But when converting to EUC-JP-MS instead:
mfabian@magellan:~$ perl -e 'binmode STDOUT, ":encoding(utf8)"; print "\x{301c}" ;' | iconv -f utf-8 -t euc-jp-ms | hex
0000 a1 c1 ..
mfabian@magellan:~$ perl -e 'binmode STDOUT, ":encoding(utf8)"; print "\x{FF5E}" ;' | iconv -f utf-8 -t euc-jp-ms | hex
0000 a1 c1 ..
mfabian@magellan:~$
Both Unicode characters are mapped on the same target code point.
That means converting back and forth between UTF-8 and EUC-JP-MS is not lossless, which you can
also see here:
mfabian@magellan:~$ perl -e 'binmode STDOUT, ":encoding(utf8)"; print "\x{FF5E}" ;' | iconv -f utf-8 -t euc-jp | iconv -f euc-jp-ms -t ucs-2be | hex
0000 ff 5e .^
mfabian@magellan:~$ perl -e 'binmode STDOUT, ":encoding(utf8)"; print "\x{301C}" ;' | iconv -f utf-8 -t euc-jp | iconv -f euc-jp-ms -t ucs-2be | hex
0000 ff 5e .^
mfabian@magellan:~$
But converting between UTF-8 and EUC-JP works lossless in both directions:
mfabian@magellan:~$ perl -e 'binmode STDOUT, ":encoding(utf8)"; print "\x{FF5E}" ;' | iconv -f utf-8 -t euc-jp | iconv -f euc-jp -t ucs-2be | hex
0000 ff 5e .^
mfabian@magellan:~$ perl -e 'binmode STDOUT, ":encoding(utf8)"; print "\x{301C}" ;' | iconv -f utf-8 -t euc-jp | iconv -f euc-jp -t ucs-2be | hex
0000 30 1c 0.
mfabian@magellan:~$
I have build experimental packages of scim-anthy to fix this problem.
They are here:
/work/built/mbuild/magellan-mfabian-396/9.3-i386/scim-anthy-0.3.1-3.1.i586.rpm
/work/built/mbuild/magellan-mfabian-396/9.3-i386/scim-anthy-0.3.1-3.1.src.rpm
/work/built/mbuild/magellan-mfabian-396/9.3-x86_64/scim-anthy-0.3.1-3.1.src.rpm
/work/built/mbuild/magellan-mfabian-396/9.3-x86_64/scim-anthy-0.3.1-3.1.x86_64.rpm
Please try!
As the changelog says
- Bugzilla #78338:
use conversion from EUC-JP-MS to instead of from EUC-JP.

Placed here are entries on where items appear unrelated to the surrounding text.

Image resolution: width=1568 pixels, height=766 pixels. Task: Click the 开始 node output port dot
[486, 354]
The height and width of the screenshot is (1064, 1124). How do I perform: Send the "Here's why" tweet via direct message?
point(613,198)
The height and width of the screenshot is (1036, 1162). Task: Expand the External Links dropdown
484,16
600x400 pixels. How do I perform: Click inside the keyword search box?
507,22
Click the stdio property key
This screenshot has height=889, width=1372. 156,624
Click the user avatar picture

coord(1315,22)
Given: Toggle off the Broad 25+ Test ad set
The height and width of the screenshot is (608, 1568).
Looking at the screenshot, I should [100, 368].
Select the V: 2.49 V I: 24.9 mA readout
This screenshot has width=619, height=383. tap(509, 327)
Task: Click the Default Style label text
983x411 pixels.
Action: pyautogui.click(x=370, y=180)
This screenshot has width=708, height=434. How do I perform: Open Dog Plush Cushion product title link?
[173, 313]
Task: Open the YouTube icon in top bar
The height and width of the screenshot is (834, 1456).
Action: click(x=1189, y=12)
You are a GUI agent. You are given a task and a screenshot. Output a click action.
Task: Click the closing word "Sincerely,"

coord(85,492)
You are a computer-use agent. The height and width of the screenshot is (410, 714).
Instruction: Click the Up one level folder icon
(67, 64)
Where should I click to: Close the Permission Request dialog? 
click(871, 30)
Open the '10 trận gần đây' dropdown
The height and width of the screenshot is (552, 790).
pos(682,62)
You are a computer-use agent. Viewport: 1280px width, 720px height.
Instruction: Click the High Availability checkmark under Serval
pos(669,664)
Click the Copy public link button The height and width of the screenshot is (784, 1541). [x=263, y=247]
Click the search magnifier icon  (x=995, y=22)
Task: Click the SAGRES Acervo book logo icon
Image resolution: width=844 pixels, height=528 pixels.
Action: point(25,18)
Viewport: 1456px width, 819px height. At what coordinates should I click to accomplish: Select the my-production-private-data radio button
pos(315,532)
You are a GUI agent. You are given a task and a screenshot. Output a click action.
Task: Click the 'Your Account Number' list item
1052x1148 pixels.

Fixes the problem reported in bug #78338 as long as SCIM is
*not* used via XIM (i.e. via GTK_IM_MODULE, QT_IM_MODULE, or
the SCIM support in mlterm (mlterm --im=scim).
these packages fix the problem only when scim-anthy is *not* used via XIM!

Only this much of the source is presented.